- CMS Issues Proposed Rule That Will Address Significant Medicare Enrollment Pitfalls and Provide Other Important Help
- Government Watchdog Issues Another Report Highlighting Inappropriate Medicare Advantage Denials
- Center for Medicare Advocacy Contributes to Report on the Medicare Home Health Benefit
- Nursing Home Staffing and Immigration
CMS Issues Proposed Rule That Will Address Significant Medicare Enrollment Pitfalls and Provide Other Important Help
On April 27, 2022, the Centers for Medicare & Medicaid Services (CMS) published a proposed rule in the Federal Register titled “Medicare Program; Implementing Certain Provisions of the Consolidated Appropriations Act, 2021 and Other Revisions to Medicare Enrollment and Eligibility Rules”, 87 Fed Reg 25090 (April 27, 2022), available here. CMS also published a press release and separate fact sheet about the proposed rule on April 22, 2022.
The proposal would implement certain provisions of the Consolidated Appropriations Act of 2021 (CAA), including: 1) key provisions of the Beneficiary Enrollment Notification and Eligibility Simplification (BENES) Act which simplifies and accelerates Medicare enrollment by mandating that Part B insurance begin the first of the month following an individual’s enrollment during both the later months of the beneficiary’s Initial Enrollment Period (IEP) and during the General Enrollment Period (GEP); 2) establish new special enrollment periods (SEPs) for certain exceptional conditions; and 3) extend immunosuppressive drug coverage under Part B for certain ESRD beneficiaries. The rule also proposes several provisions relating to dual eligibles and would make technical changes to how enrollment forms are referenced in regulations.
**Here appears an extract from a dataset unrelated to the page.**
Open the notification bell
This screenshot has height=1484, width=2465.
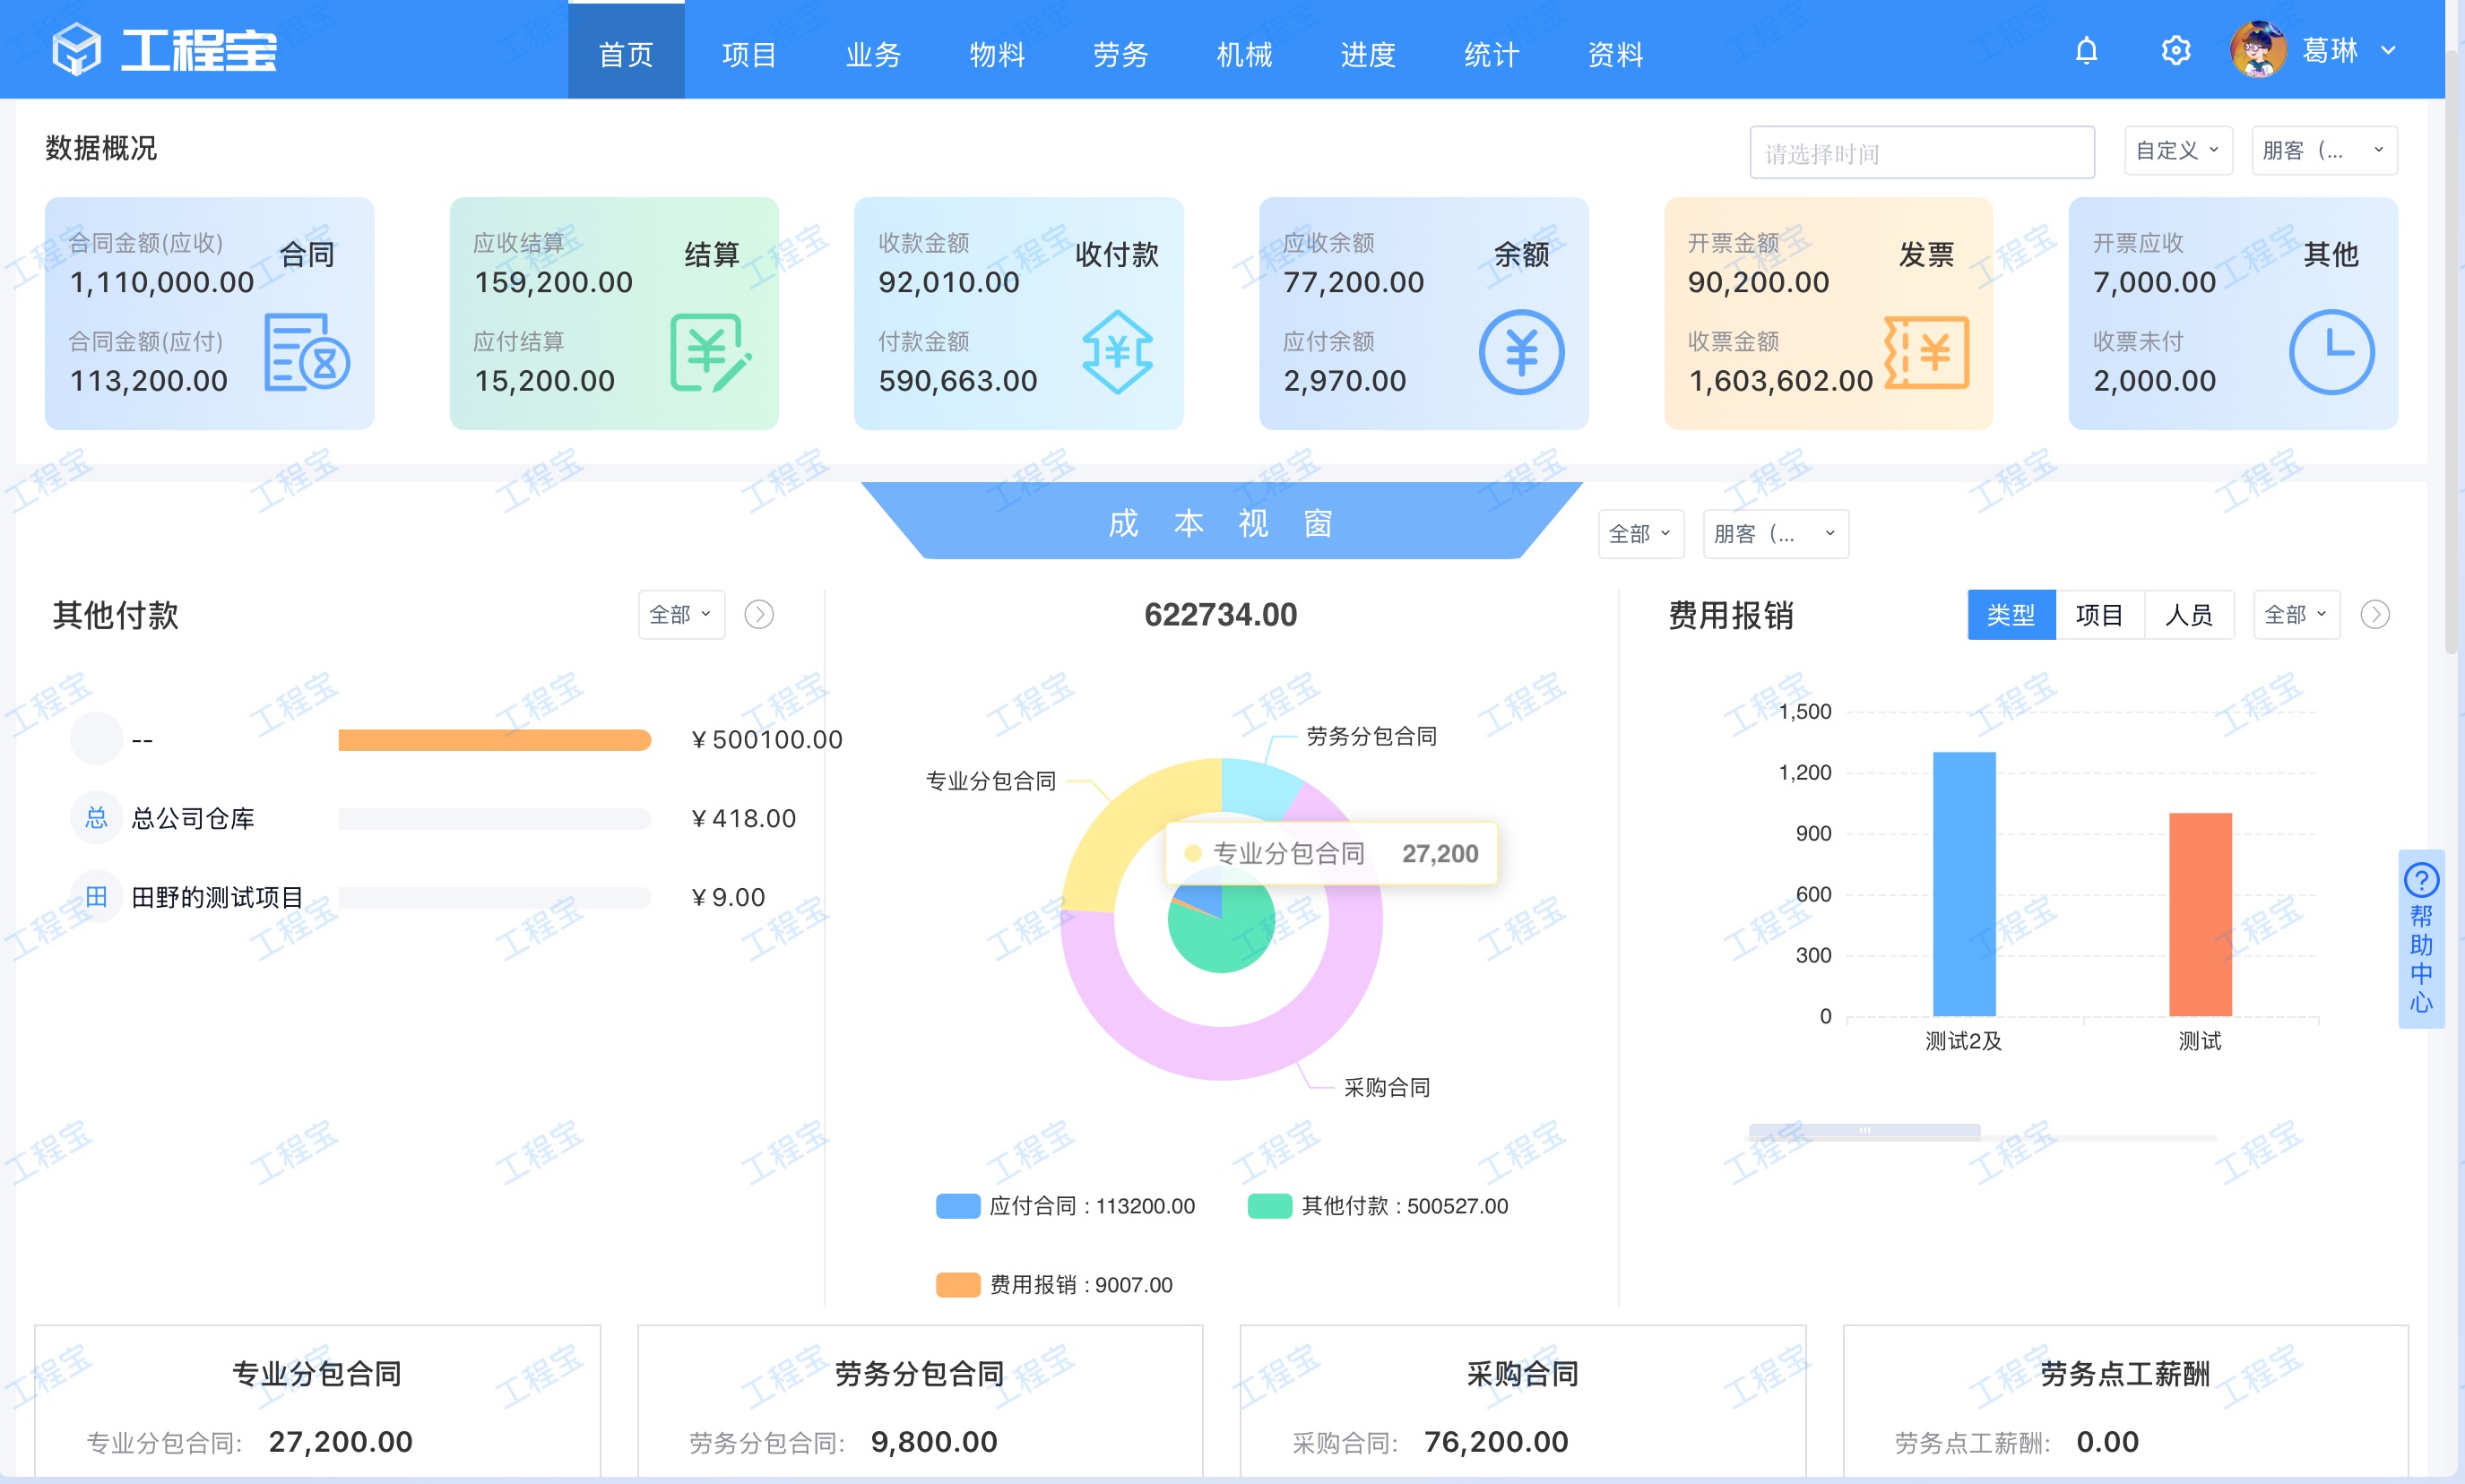[2086, 50]
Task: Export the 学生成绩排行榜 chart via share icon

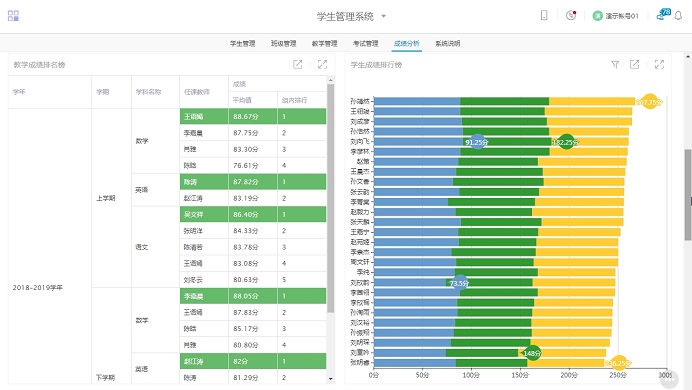Action: tap(634, 64)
As discussed in this CMA Alert (January 2021), the BENES Act provisions, effective January 2023, will help close some of the coverage gaps that people face surrounding enrollment in Part A and B of Medicare. Medicare rules currently allow for an array of special enrollment periods (SEPs) surrounding Part C (Medicare Advantage) and Part D plan enrollments. In this proposed rule, CMS uses its discretion to propose new Part A and B Special Enrollment Periods (SEPs) for certain exceptional conditions, including relating to:
- Individuals Impacted by an Emergency or Disaster that would allow CMS to provide relief to those beneficiaries who missed an enrollment opportunity because they were impacted by a disaster or other emergency as declared by a Federal, state, or local government entity.
- Health Plan or Employer Error that would provide relief in instances where an individual can demonstrate that their employer or health plan materially misrepresented information related to enrolling in Medicare timely.
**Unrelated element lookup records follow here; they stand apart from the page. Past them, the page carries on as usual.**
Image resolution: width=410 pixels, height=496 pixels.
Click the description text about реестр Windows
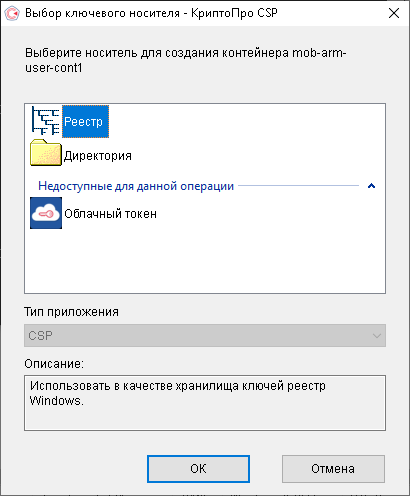pos(178,393)
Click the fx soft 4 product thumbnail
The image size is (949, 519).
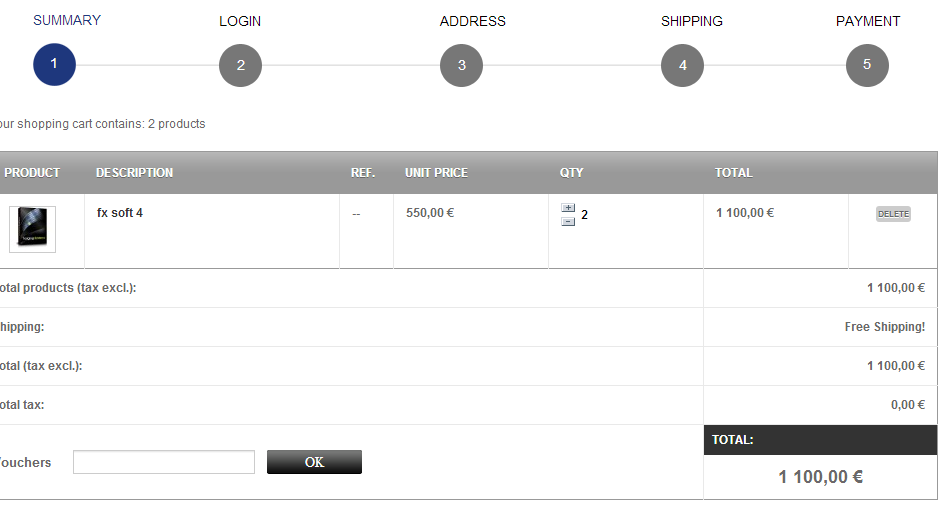(32, 229)
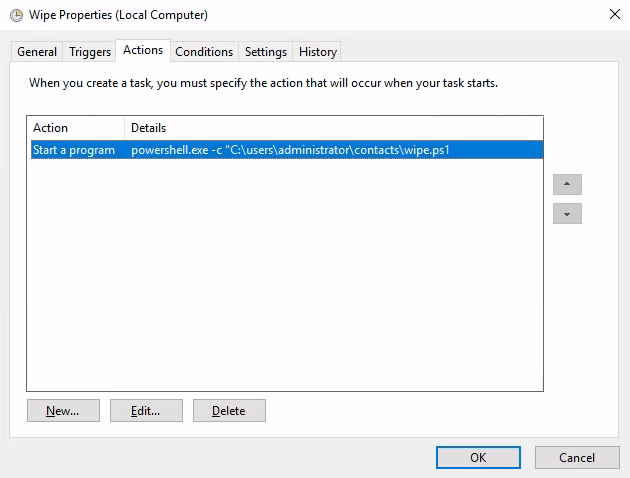Open the Triggers tab
The height and width of the screenshot is (478, 630).
[90, 52]
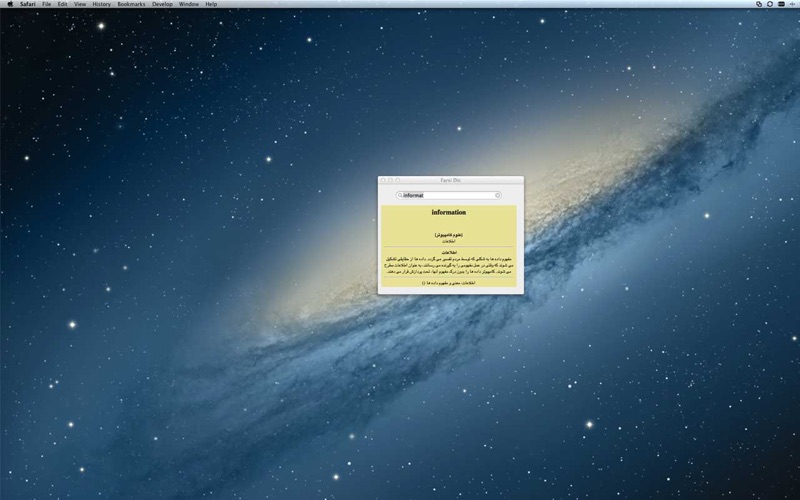Open the Bookmarks menu
Viewport: 800px width, 500px height.
[131, 4]
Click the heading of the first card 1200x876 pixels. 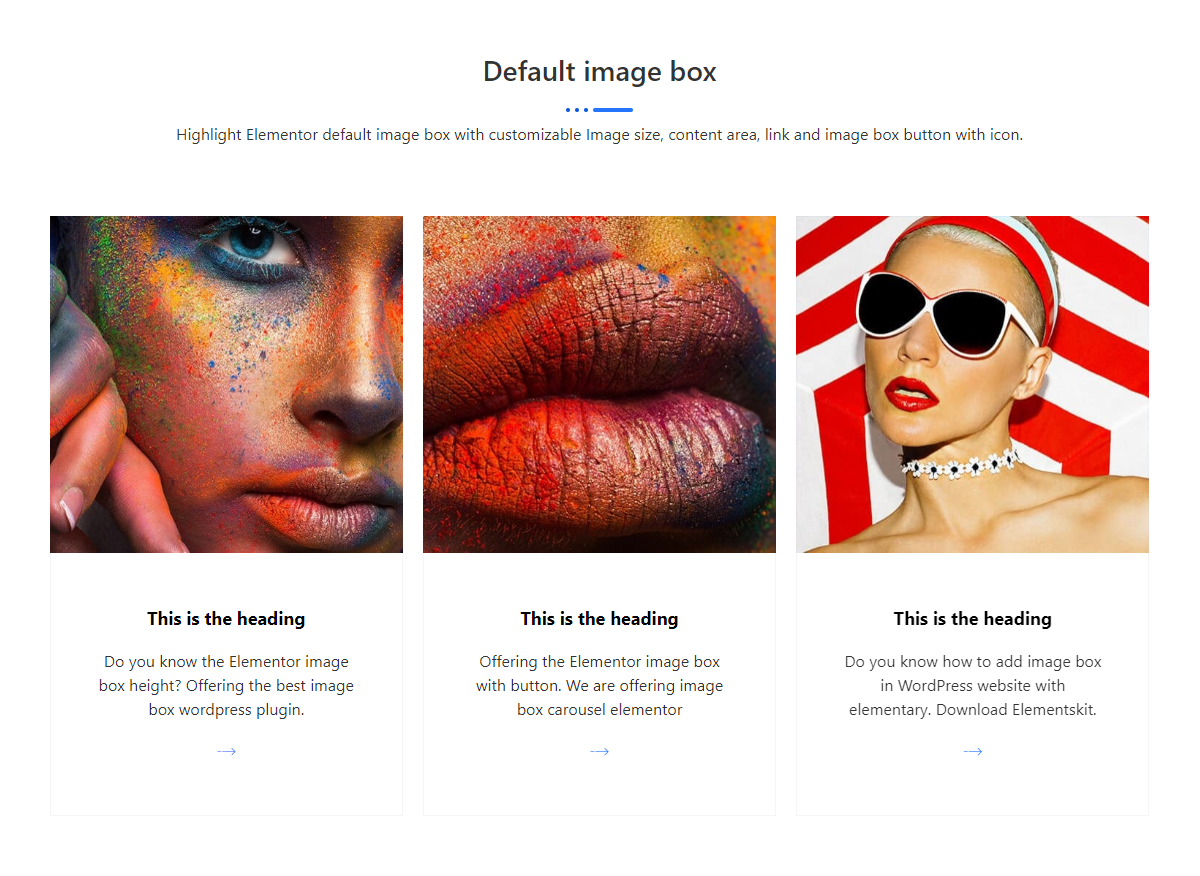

- Formerly Incarcerated Individuals that would allow individuals to enroll following their release from correctional facilities.
- Coordinate with Termination of Medicaid Coverage that would allow individuals to enroll after termination of Medicaid eligibility.
- Other Exceptional Conditions that would, on a case-by-case basis, grant an enrollment period to an individual when circumstances beyond the individual’s control prevented them from enrolling during the IEP, GEP or other SEPs.
As noted in the CMS fact sheet discussing this proposed rule, “[t]hese proposals would expand Medicare enrollment opportunities and reduce multi-month coverage gaps in Medicare.” We couldn’t agree more, and we applaud CMS for proposing SEPs that would address many of the barriers to timely Medicare enrollment, including reliance on erroneous information from an employer or plan sponsor. In addition, the proposed SEP that would apply when someone loses Medicaid coverage would assist individuals who lose Medicaid eligibility following the end of the COVID-19 Public Health Emergency (PHE) and who did not enroll in Medicare in a timely manner.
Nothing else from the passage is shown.